Additional Information

Once a thriving community, Stroma’s only permanent inhabitants are seals, birds and sheep. The church, school, and about 50 old croft houses stand derelict.

Ancient stone structures testify to Stroma’s earliest residents, while a Norse presence around 900–1,000 years ago is recorded in the Orkneyinga Saga. Among the Norse structures is the ruin of Castle Mestag, in the south-west of the island. Stroma has been united with Caithness since at least the 15th century.

Although lying only 2 miles from John O’Groats, the savage weather and ferociously strong tides of the Pentland Firth meant Stroma’s population was very isolated, and was required to be largely self-sufficient, trading agricultural produce and fish with the mainlanders. Most of the islanders were fishermen and crofters; some also worked as maritime pilots to guide vessels through the treacherous waters of the Pentland Firth. The tides and currents meant that shipwrecks were frequent and salvage provided an additional – though often illegal – supplement to their income.

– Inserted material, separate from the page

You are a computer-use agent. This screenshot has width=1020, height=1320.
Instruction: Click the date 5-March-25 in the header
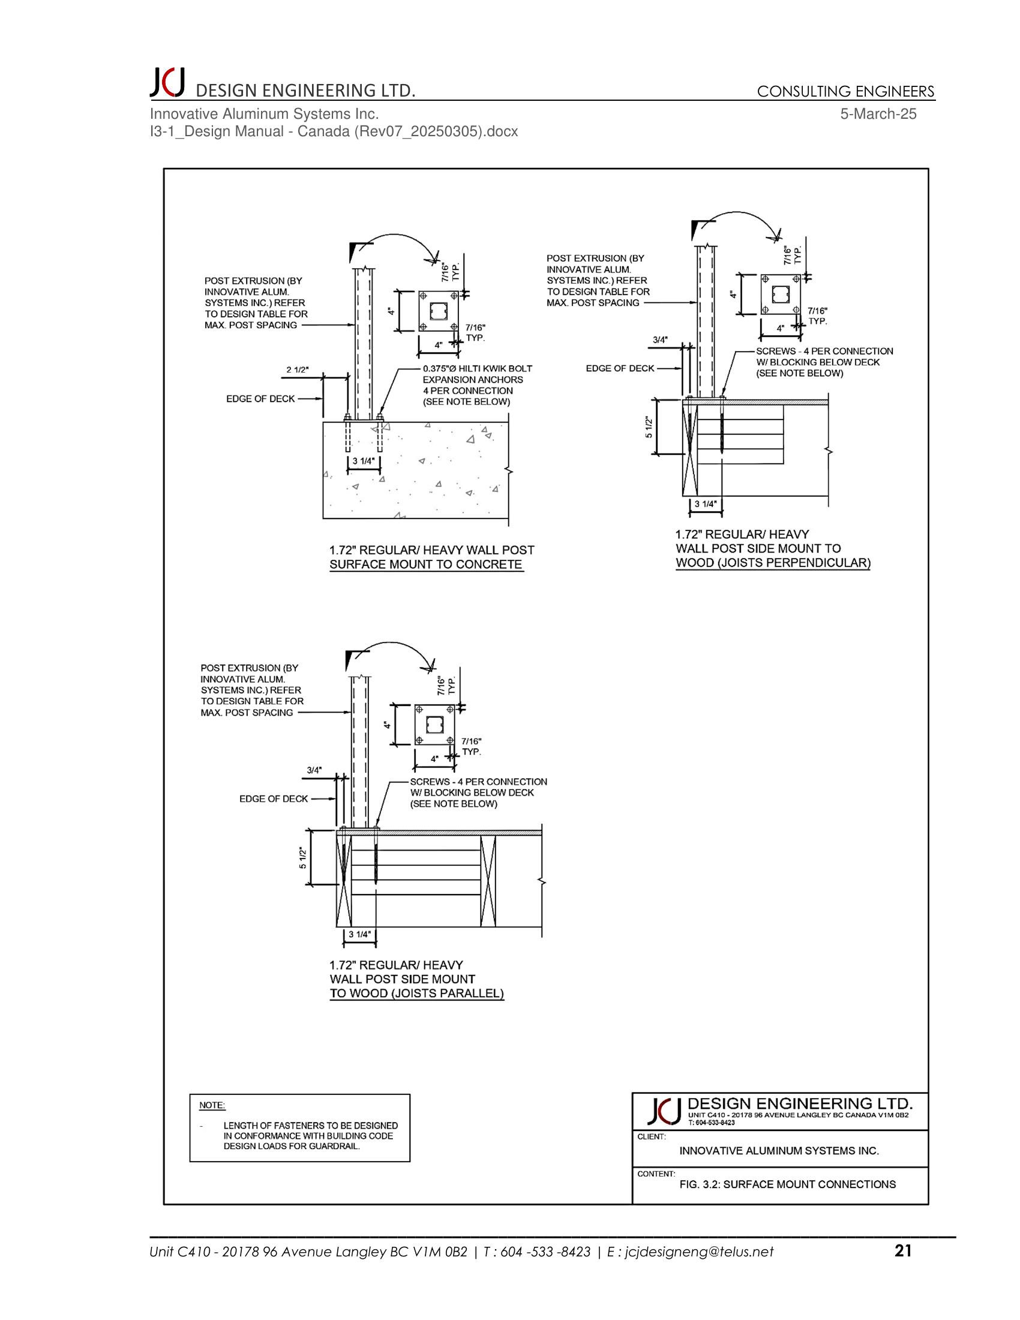point(878,113)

Most people lived in single-storey houses with two main rooms, called the 'but' and 'ben'. In such houses there was usually a small bedroom (called the 'closet') and a porch. The 'but' was the living room where all everyday family life took place; the 'ben', however, was only used on special occasions, like when visitors came.

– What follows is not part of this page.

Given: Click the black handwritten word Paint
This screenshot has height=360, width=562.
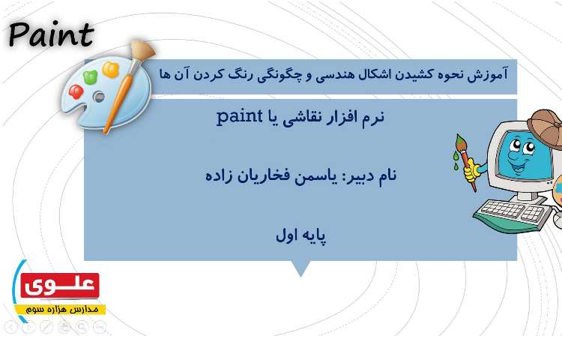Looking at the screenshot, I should point(51,34).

Stroma’s population declined through the first half of the 20th century as inhabitants drifted away to seek opportunities elsewhere, with economic problems and isolation making life on the island increasingly unsupportable. Stroma's final abandonment came in 1997 when the lighthouse keepers and their families departed and the facility was automated.

Did You Know?

Did You Know?

Stroma is from the Old Norse Straumr-øy meaning "island in the [tidal] stream”.